_PROBLEM TO SOLVE:_ Search the records for the word "computer" and report each line that has it.

*** DATA IN THIS EXERCISE Section Begins ***

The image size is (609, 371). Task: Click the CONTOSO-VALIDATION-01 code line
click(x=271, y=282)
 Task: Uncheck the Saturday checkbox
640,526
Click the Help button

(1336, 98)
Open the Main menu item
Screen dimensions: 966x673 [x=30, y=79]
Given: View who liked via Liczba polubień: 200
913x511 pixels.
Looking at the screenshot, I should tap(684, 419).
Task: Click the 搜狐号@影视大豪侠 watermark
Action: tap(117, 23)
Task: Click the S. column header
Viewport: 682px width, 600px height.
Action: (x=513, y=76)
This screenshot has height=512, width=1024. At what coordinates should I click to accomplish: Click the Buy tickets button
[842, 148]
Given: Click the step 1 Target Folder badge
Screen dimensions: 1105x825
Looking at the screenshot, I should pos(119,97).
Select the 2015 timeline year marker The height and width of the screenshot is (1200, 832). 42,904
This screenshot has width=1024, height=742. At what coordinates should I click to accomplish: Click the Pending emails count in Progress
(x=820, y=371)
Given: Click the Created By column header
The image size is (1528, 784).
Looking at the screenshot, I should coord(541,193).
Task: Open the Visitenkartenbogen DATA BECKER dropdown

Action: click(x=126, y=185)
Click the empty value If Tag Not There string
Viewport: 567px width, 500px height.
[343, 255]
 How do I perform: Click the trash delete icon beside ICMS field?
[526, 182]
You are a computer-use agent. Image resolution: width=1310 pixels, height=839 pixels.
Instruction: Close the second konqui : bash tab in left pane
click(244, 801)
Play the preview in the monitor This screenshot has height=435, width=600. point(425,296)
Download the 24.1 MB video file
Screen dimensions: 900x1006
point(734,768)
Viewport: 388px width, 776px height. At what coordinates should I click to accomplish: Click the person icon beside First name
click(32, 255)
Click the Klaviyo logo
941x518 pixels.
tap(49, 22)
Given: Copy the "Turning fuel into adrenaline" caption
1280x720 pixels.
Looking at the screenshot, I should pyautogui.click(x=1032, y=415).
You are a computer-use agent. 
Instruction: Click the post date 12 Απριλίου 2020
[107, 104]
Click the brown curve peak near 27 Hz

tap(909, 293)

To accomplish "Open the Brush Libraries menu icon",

*** DATA IN THIS EXERCISE Section Ends ***

_RESPONSE TO THE TASK:_
You are a computer-use agent. Image resolution: width=1310 pixels, height=839 pixels.
You are a computer-use agent. 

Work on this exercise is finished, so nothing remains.